## AVAILABLE DATA:

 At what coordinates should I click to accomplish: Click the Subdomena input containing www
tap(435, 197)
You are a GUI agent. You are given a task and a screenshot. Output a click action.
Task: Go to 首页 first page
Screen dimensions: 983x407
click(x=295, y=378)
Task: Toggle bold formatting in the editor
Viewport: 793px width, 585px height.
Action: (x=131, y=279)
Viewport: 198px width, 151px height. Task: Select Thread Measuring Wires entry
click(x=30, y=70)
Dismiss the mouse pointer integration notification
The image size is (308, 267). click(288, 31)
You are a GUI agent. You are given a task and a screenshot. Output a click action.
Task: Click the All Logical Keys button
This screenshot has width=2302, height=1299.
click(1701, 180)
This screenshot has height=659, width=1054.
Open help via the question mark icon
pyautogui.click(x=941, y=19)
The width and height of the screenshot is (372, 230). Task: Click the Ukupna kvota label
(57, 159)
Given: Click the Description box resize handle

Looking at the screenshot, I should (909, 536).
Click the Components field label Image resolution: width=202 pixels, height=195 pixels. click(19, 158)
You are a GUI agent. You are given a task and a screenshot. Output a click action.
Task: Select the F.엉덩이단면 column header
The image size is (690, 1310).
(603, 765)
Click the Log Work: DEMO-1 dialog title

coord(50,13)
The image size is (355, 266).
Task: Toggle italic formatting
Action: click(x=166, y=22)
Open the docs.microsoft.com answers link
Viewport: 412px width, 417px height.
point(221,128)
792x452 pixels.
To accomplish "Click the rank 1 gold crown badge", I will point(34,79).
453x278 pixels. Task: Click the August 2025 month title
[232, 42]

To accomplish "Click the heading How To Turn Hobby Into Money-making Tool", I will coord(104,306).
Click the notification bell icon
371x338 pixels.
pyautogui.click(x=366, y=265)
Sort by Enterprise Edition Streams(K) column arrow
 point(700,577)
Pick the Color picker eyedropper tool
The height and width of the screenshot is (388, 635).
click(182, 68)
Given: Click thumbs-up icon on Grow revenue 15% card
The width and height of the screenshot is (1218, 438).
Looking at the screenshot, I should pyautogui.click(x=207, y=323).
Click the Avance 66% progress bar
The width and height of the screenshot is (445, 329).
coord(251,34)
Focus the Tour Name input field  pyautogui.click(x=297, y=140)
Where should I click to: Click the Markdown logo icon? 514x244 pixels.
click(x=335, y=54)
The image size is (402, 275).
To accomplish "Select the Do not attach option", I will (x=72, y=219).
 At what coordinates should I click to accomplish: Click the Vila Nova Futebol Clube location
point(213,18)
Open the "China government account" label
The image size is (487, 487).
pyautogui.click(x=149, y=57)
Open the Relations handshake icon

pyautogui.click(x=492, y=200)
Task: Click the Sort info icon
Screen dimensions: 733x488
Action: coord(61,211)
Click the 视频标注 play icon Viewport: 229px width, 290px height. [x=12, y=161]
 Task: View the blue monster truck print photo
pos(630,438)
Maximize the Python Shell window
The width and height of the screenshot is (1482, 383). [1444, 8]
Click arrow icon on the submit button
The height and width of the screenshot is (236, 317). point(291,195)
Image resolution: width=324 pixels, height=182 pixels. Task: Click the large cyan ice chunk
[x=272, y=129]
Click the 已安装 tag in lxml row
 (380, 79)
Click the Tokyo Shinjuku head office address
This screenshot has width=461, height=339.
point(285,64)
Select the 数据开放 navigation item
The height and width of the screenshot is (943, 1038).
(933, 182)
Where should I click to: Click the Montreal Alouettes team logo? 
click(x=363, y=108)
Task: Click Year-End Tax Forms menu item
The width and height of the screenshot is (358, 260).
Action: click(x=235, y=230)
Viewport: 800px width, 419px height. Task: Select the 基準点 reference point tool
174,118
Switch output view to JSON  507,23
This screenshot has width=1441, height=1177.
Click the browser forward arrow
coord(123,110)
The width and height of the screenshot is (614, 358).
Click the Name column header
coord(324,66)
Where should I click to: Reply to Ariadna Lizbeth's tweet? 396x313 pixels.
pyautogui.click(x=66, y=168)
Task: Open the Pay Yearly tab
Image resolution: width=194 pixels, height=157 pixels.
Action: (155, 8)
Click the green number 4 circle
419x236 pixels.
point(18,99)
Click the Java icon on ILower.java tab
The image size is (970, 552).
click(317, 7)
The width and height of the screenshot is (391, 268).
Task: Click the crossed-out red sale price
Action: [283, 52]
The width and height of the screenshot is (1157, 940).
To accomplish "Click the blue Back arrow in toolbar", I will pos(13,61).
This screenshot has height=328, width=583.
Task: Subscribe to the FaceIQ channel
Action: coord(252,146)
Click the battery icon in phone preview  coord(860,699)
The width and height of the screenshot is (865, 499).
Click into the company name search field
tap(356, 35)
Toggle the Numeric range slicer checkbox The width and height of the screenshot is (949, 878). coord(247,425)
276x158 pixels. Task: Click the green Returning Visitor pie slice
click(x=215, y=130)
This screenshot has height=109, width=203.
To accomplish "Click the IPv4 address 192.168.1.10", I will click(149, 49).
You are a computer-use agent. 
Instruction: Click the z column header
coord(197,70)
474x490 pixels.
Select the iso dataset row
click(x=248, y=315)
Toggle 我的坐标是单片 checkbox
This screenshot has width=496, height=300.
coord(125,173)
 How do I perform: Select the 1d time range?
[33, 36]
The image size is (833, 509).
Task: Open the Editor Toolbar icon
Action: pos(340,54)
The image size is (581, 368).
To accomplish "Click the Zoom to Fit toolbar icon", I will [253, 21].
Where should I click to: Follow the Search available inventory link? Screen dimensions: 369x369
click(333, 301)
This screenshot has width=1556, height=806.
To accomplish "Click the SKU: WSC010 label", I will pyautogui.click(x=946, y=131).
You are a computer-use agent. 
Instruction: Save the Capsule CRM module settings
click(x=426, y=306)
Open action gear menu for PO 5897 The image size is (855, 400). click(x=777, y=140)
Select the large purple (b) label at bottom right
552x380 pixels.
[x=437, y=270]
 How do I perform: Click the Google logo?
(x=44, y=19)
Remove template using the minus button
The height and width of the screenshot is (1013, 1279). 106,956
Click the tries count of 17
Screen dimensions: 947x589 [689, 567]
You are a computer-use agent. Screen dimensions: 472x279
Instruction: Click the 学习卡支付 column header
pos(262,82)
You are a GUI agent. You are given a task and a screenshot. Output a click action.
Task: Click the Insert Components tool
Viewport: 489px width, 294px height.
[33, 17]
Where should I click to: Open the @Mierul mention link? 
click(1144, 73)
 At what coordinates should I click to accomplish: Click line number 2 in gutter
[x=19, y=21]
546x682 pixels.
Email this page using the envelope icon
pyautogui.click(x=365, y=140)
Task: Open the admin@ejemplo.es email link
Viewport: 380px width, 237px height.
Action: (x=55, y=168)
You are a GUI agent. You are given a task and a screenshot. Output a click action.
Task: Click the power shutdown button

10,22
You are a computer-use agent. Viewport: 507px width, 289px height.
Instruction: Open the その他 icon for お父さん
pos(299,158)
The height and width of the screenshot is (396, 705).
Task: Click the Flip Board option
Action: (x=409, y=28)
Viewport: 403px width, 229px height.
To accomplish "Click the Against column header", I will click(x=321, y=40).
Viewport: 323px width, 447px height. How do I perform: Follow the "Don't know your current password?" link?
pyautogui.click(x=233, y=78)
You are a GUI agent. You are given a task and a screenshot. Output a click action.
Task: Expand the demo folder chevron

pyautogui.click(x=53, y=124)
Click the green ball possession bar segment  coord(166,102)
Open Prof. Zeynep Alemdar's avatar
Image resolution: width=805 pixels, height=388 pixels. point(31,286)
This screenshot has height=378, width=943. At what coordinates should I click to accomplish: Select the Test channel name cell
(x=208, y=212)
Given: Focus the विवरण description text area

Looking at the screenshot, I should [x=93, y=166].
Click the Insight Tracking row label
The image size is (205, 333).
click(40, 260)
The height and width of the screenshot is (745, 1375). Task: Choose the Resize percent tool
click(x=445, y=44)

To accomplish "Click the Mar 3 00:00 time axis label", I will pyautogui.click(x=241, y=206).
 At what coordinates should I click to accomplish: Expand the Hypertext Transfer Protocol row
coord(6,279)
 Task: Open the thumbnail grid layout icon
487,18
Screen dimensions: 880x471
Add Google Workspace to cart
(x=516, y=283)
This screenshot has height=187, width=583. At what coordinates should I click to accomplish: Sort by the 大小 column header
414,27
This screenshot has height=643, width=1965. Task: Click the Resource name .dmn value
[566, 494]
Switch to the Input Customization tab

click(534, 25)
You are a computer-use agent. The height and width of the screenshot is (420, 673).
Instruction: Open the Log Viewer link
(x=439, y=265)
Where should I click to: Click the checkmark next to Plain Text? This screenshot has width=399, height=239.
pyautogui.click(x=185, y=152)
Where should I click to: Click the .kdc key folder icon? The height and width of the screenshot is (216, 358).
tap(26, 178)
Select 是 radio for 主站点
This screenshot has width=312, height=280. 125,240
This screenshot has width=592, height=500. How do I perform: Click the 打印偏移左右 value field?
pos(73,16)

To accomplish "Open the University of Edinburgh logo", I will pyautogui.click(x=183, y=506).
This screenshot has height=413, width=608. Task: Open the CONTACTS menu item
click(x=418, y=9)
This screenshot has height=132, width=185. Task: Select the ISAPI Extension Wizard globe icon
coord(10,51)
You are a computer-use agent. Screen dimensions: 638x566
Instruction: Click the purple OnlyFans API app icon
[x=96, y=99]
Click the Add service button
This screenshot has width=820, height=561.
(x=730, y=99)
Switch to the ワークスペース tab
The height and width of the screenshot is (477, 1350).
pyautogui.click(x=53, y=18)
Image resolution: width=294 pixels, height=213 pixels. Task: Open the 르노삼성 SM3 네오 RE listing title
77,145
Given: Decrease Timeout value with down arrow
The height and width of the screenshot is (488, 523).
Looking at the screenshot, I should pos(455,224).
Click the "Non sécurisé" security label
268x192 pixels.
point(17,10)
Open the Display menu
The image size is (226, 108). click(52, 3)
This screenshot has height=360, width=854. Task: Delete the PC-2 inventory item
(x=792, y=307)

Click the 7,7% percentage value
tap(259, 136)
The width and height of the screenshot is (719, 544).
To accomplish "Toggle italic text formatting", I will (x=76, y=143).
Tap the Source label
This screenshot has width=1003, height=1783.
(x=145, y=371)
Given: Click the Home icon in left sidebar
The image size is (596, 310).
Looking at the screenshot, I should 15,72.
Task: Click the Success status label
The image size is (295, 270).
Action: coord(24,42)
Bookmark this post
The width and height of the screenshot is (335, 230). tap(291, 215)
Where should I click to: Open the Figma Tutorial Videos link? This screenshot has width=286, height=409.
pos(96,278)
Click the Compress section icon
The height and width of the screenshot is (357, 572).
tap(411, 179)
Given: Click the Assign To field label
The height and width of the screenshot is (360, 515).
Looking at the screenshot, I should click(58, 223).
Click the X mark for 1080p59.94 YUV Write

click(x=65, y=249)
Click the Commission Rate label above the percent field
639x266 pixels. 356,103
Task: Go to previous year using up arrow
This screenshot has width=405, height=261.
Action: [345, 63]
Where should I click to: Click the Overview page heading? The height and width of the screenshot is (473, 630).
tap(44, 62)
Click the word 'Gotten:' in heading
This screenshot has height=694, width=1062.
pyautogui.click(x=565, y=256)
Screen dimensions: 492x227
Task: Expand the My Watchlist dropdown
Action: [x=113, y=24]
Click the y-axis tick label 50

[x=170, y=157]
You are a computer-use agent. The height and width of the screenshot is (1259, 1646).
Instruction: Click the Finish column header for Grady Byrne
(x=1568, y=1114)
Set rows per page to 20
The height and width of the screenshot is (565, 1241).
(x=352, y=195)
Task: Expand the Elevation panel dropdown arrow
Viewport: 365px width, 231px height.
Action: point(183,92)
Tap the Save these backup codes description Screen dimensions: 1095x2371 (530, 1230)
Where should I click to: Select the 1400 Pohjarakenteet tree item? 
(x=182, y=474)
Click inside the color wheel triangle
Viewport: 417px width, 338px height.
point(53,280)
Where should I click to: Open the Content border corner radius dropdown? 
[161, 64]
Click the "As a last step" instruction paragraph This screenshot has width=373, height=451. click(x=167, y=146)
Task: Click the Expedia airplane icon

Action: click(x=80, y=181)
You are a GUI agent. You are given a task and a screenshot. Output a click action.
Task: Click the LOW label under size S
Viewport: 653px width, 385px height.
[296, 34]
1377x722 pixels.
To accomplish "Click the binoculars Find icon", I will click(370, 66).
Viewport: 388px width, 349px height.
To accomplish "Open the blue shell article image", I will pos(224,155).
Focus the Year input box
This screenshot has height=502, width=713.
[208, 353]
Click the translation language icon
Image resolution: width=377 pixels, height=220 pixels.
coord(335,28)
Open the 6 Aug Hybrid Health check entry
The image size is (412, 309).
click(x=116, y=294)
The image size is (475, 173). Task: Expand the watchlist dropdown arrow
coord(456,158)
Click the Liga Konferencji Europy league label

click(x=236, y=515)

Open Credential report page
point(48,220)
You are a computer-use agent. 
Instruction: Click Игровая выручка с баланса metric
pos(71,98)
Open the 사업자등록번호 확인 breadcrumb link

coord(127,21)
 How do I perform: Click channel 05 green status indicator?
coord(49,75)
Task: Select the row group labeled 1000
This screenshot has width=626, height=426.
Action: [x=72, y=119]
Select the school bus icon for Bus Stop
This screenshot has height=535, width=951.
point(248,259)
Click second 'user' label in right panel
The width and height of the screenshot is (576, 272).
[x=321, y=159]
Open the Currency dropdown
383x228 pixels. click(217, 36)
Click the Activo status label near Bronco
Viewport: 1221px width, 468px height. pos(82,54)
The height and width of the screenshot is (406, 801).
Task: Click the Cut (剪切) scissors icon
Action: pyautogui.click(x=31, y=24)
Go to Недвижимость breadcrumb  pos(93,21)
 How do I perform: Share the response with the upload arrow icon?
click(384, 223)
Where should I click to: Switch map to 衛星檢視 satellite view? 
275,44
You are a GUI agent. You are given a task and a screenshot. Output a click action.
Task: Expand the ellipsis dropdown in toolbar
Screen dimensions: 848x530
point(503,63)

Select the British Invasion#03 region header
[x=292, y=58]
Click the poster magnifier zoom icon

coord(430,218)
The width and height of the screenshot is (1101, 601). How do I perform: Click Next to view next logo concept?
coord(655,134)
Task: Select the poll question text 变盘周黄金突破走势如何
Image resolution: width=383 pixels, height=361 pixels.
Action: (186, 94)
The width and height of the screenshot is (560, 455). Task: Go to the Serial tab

## YOUR INSTRUCTIONS:
Each line that contains "computer" is to be copied from the listing above.

## SOLUTION FOR THIS EXERCISE:
You are a computer-use agent. 
You are a computer-use agent. 
You are a computer-use agent. Screen dimensions: 472x279
You are a computer-use agent. Viewport: 507px width, 289px height.
You are a computer-use agent. The height and width of the screenshot is (420, 673).
You are a computer-use agent. Screen dimensions: 638x566
You are a computer-use agent. The height and width of the screenshot is (1259, 1646).
You are a computer-use agent. 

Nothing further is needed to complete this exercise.